Brief —
When you reach the line containing "Recordings (1113, 64)" in the entries below, begin reproducing lines exactly, and stop once the line containing "[Alternar menú] (25, 79)" is done.

------------------------------

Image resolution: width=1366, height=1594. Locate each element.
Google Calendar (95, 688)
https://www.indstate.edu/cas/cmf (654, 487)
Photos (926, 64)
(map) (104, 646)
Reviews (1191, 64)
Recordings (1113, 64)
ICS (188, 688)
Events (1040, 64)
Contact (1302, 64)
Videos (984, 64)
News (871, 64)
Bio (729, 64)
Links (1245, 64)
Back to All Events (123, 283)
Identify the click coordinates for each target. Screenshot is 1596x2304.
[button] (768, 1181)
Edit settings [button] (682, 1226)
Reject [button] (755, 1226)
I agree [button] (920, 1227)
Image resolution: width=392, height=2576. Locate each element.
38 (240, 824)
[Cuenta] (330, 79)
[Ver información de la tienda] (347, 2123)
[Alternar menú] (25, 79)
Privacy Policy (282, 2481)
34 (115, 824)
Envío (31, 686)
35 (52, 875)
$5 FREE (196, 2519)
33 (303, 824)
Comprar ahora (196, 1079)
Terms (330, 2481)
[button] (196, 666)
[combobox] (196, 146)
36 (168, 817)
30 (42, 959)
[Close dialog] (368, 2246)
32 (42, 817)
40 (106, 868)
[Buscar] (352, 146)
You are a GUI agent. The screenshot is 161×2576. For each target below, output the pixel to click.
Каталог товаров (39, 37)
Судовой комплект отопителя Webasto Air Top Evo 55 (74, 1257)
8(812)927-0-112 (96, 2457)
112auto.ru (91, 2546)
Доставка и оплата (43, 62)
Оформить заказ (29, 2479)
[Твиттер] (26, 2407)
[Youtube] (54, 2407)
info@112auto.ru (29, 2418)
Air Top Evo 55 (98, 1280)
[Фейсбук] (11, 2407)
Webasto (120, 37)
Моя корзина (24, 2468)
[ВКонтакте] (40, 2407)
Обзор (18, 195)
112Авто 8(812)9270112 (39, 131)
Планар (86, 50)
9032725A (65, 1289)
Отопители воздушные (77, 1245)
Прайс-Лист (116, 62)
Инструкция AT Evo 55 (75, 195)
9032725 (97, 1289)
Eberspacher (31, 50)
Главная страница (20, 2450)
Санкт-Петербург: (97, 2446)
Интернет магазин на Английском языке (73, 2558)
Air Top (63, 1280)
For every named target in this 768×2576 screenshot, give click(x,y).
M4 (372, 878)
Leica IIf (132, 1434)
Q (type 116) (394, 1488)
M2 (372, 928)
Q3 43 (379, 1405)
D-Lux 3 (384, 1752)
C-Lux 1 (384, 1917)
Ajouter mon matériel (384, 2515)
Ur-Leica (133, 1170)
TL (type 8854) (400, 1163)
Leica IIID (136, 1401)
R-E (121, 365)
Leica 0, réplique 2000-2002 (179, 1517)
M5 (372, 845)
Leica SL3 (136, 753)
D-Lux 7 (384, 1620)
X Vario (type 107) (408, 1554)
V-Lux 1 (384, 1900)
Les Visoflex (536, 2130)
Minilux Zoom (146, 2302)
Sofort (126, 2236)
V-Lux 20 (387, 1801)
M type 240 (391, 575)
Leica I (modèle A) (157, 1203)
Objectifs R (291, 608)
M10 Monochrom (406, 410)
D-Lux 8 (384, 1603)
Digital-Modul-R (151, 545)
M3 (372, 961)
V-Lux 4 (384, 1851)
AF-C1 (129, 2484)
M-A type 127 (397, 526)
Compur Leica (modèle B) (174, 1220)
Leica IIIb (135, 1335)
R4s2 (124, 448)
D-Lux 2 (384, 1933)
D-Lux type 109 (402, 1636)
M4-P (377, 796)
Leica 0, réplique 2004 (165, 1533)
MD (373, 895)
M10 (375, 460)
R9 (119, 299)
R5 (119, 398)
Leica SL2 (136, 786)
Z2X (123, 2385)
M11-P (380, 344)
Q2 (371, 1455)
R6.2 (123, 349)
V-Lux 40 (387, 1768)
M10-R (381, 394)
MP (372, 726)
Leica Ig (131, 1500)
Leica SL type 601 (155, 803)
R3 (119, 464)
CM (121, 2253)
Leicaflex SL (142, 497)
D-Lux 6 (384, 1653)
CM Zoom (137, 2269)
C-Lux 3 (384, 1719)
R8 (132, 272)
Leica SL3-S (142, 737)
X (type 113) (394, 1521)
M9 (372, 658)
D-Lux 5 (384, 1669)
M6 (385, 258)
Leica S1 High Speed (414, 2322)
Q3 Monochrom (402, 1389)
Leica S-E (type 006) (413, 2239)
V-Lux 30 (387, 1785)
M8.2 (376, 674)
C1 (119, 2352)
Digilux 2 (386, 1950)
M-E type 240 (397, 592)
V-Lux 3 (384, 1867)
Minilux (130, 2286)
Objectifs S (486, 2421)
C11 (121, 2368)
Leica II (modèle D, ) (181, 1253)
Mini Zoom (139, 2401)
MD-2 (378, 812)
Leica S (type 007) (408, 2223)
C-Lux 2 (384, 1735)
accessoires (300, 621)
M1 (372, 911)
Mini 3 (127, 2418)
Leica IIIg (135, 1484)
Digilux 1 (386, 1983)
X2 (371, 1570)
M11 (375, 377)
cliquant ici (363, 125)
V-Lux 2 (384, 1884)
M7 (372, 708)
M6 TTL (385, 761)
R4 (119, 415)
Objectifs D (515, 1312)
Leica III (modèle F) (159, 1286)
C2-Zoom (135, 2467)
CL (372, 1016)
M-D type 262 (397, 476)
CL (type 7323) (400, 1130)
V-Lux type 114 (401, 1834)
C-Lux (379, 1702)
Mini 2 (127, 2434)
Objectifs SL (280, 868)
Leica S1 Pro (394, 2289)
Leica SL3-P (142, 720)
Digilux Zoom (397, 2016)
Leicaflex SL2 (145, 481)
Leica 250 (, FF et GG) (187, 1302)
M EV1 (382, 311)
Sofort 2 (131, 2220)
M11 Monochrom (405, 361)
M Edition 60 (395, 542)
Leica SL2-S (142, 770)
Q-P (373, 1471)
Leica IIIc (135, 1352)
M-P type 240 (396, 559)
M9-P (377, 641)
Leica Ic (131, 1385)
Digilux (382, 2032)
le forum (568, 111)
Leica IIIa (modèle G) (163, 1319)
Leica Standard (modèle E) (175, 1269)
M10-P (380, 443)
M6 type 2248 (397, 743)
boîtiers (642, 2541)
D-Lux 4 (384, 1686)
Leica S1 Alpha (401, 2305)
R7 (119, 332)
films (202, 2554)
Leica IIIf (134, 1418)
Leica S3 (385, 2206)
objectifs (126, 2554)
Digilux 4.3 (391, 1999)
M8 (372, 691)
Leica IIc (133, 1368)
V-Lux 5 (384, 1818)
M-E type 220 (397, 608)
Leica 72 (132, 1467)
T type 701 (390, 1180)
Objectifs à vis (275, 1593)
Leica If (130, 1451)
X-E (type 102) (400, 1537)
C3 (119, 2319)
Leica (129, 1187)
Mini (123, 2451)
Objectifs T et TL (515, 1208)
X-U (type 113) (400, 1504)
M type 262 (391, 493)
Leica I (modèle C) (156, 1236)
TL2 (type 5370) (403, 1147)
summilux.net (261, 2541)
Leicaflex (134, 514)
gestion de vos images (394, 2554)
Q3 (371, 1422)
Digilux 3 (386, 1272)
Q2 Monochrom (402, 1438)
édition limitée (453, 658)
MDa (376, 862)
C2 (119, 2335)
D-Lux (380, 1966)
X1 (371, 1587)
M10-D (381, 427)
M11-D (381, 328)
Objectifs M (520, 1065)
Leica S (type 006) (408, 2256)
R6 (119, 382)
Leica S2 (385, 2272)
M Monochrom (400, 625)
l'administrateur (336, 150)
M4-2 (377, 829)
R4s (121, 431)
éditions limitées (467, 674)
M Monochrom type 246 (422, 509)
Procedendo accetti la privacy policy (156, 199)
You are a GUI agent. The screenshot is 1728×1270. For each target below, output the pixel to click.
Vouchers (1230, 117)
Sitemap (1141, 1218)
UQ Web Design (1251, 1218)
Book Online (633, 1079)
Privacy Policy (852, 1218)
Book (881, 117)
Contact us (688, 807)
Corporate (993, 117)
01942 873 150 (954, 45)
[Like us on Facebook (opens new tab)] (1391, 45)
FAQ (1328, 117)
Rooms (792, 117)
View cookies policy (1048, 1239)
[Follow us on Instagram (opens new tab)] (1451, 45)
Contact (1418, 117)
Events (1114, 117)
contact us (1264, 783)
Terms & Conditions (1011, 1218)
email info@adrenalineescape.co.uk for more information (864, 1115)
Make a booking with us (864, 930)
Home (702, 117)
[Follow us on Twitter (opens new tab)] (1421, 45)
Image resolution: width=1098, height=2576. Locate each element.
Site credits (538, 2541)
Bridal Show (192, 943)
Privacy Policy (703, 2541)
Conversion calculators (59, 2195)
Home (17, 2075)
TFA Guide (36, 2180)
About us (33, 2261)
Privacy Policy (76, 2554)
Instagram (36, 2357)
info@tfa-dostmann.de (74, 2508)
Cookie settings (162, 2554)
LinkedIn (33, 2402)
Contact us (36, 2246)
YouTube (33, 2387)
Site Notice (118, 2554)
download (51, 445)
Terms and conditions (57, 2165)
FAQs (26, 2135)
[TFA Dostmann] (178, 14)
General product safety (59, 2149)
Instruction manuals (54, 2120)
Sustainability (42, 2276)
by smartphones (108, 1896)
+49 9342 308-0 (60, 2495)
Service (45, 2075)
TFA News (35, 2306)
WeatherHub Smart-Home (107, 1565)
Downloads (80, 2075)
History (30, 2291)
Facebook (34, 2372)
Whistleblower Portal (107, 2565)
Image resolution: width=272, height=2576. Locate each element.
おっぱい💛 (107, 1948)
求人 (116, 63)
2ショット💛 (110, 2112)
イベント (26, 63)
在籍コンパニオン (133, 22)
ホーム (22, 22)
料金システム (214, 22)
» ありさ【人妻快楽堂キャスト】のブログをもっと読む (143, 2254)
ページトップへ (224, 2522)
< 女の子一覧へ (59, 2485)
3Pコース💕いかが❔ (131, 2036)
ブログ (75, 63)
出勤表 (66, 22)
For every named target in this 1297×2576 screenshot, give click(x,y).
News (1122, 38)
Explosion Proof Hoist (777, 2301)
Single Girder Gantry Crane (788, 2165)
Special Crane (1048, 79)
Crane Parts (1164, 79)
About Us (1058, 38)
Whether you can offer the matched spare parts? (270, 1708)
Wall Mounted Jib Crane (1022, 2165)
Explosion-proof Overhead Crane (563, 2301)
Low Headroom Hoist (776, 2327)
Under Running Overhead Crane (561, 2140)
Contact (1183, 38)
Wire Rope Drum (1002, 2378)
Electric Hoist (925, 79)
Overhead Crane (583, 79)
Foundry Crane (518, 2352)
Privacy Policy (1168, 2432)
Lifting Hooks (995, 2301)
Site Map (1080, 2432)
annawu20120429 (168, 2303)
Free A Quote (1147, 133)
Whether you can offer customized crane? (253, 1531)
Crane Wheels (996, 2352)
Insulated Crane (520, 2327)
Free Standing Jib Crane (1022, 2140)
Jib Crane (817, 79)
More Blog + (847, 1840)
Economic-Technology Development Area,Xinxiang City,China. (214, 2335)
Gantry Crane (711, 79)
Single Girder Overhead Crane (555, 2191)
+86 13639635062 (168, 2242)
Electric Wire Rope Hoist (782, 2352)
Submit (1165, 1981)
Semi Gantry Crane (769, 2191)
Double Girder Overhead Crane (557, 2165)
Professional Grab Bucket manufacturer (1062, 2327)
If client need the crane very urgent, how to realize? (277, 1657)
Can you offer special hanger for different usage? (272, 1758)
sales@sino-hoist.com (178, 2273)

------------------------------

Response box —
Recordings (1113, 64)
ICS (188, 688)
Events (1040, 64)
Contact (1302, 64)
Videos (984, 64)
News (871, 64)
Bio (729, 64)
Links (1245, 64)
Back to All Events (123, 283)
Identify the click coordinates for each target. Screenshot is 1596x2304.
[button] (768, 1181)
Edit settings [button] (682, 1226)
Reject [button] (755, 1226)
I agree [button] (920, 1227)
Image resolution: width=392, height=2576. Locate each element.
38 (240, 824)
[Cuenta] (330, 79)
[Ver información de la tienda] (347, 2123)
[Alternar menú] (25, 79)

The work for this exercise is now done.